La précédente déclaration de principes avait été modifiée en 1990, pour tenir compte de ce détail qu’était la chute du mur de Berlin. Mais manifestement le PS n’en n’avait pas tiré toutes les conséquences, faute d’en mesurer l’extraordinaire portée. Ainsi il était encore dit-et cela figure donc aujourd’hui comme charte du PS au moins jusqu’en juin- que le PS mettait « le réformisme au service des espérances révolutionnaires » : seul un parti français est capable d’une telle formule : un réformisme révolutionnaire ! Désormais le PS va se présenter comme « un parti réformiste ». « Il porte un projet de transformation sociale radicale. Il sait que celle-ci ne se décrète pas ». Exit donc la révolution, reste la transformation radicale.

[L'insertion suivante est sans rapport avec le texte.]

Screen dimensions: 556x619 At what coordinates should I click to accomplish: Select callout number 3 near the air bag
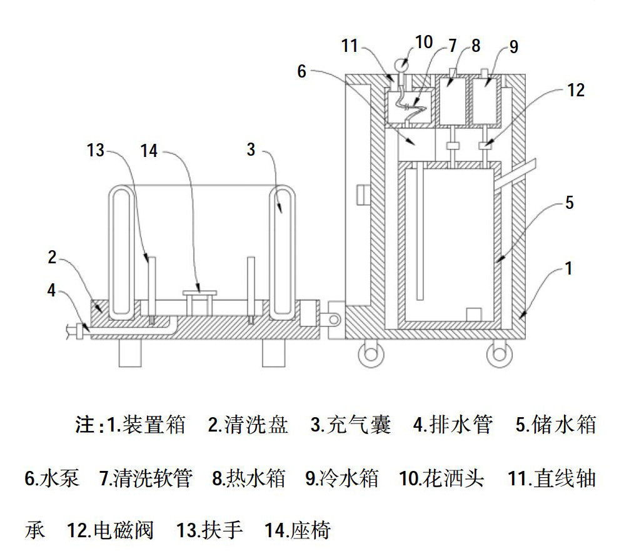[x=251, y=150]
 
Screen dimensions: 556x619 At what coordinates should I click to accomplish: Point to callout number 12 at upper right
[x=576, y=91]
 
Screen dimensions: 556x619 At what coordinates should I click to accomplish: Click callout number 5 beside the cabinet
[x=568, y=203]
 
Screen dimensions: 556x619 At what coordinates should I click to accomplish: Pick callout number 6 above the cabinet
[x=302, y=71]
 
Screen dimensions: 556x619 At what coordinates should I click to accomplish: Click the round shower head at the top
[x=400, y=63]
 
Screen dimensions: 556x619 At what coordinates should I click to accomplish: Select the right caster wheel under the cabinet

Déjà en 1990, le PS avait reconnu (quelle lucidité !) « La faillite des sociétés bureaucratiques », ce qui ne l’empêchait pas de proposer toujours plus d’Etat, donc plus de bureaucratie. Désormais, le PS vise un héritage commun : les Lumières, la Révolution française, le souvenir de la Commune, la République, etc., sans oublier des valeurs (humanisme, égalité, liberté, laïcité, internationalisme (sic).).

En 1990, le PS expliquait ne pas « méconnaître les règles du marché », là encore formule étonnante, tout en voulant « agir pour le dépassement du capitalisme », ce qui est une vieille lune marxiste, le capitalisme n’étant pour MARX qu’une étape dans l’évolution des sociétés. Désormais, le PS continue à critiquer le capitalisme, mais s’affirme « partisan d’une économie sociale et écologique de marché, une économie de marché régulée par la puissance publique, ainsi que par les partenaires sociaux ». Ouf ! Il y a tant de qualificatifs que ce n’est plus une économie de marché.

Bien sûr, le développement durable figure en bonne place dans ces principes. Mais on notera tout de même que le principe de précaution est pris avec des pincettes car « les risques sont inséparables du développement de la science ». Malheureusement, grâce à Jacques CHIRAC, ce principe figure dans la constitution. Tout le reste porte sur la redistribution, les services publics, l’économie sociale, le marché qui ne peut s’appliquer quand il s’agit des droits essentiels, l’économie mixte, bref ce qui a échoué partout, ce qui implique plus d’Etat et ce qui va entraîner une hausse des prélèvements obligatoires.

Enfin, le PS s’est une nouvelle fois déchiré sur la question de l’Europe, même au niveau des principes. Du coup, le PS en reste à des formules vagues : le PS se présente comme « un parti européen » et « revendique le choix historique de l’Union européenne et de la construction d’une Europe politique ». L’Europe politique, évidemment, ce n’est pas tout à fait une simple zone de libre-échange.

Voilà donc l’archaïsme français une nouvelle fois mis en valeur. Le PS n’est plus révolutionnaire : voilà une grande évolution. Mais il reste attaché aux formules d’inspiration marxiste qui ont échoué tout au long du XX° siècle. La transformation sociale radicale, la régulation, tout cela fait un peu tâche quand on compare nos socialistes à ceux des pays voisins. Manifestement, le PS n’a pas encore fait son Bad Godesberg, congrès du SPD allemand en 1959 qui l’avait conduit à abandonner le marxisme.